* Brief: Give every line of the stored items below as a numbered list, skipping blank lines. Leave the pictures out of your answer.

Stored items
*-*-*

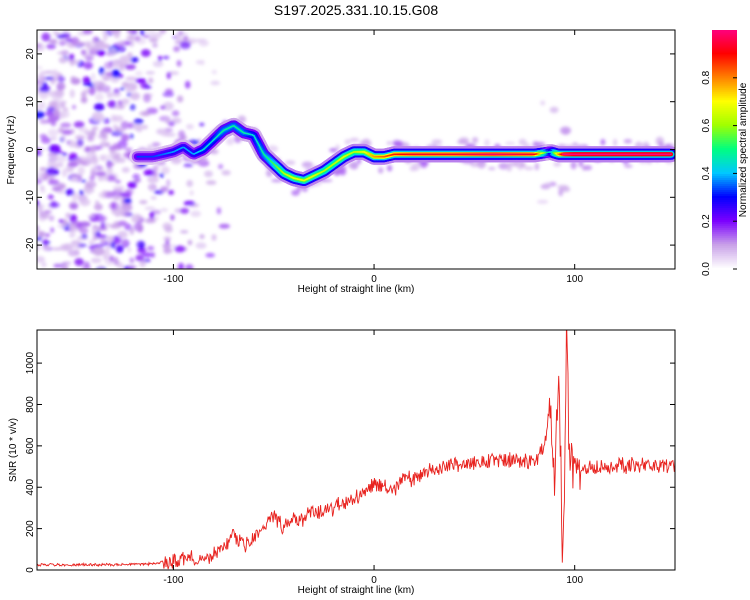 The image size is (750, 600). What do you see at coordinates (706, 269) in the screenshot?
I see `colorbar-tick-label: 0.0` at bounding box center [706, 269].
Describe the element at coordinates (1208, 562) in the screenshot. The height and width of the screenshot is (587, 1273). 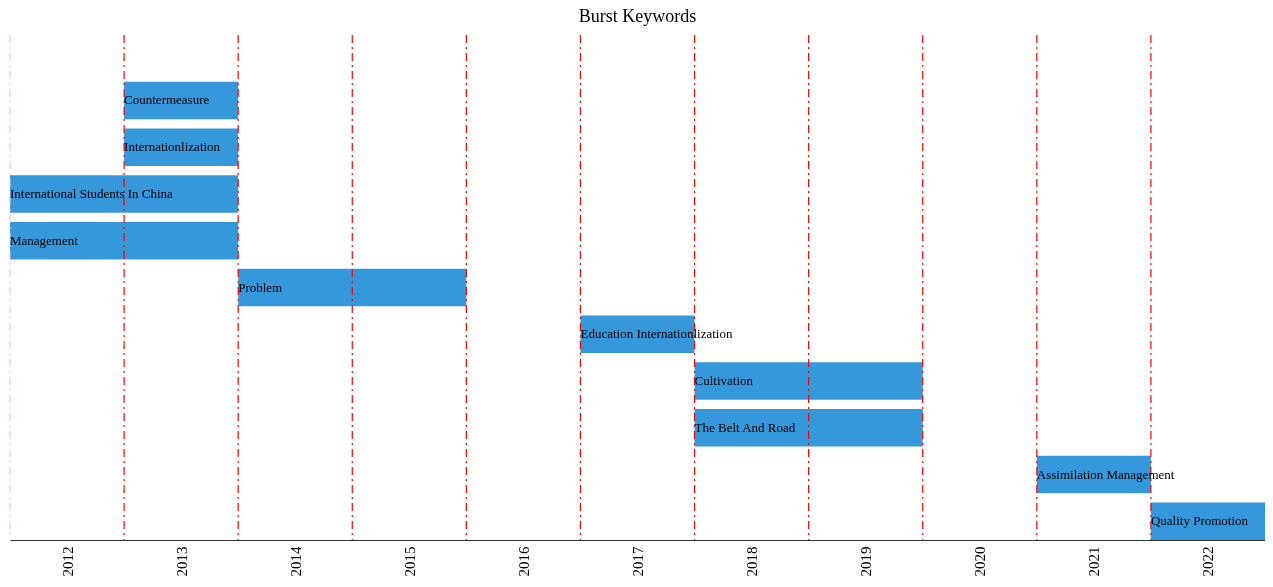
I see `x-tick-label: 2022` at that location.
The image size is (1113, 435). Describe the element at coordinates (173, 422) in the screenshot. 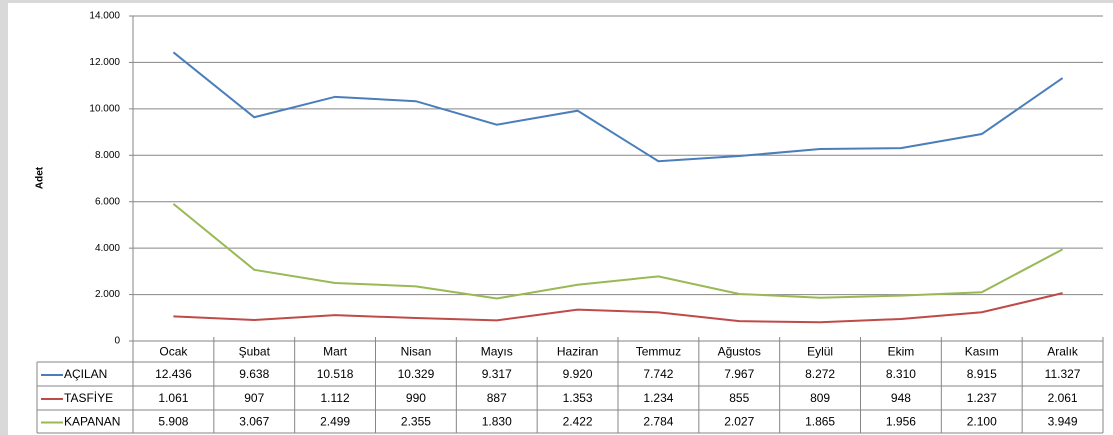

*-*-*

* Reply:
1.  The image size is (750, 600). What do you see at coordinates (706, 269) in the screenshot?
2. I see `colorbar-tick-label: 0.0` at bounding box center [706, 269].
3. Describe the element at coordinates (1208, 562) in the screenshot. The height and width of the screenshot is (587, 1273). 
4. I see `x-tick-label: 2022` at that location.
5. The image size is (1113, 435). Describe the element at coordinates (173, 422) in the screenshot. 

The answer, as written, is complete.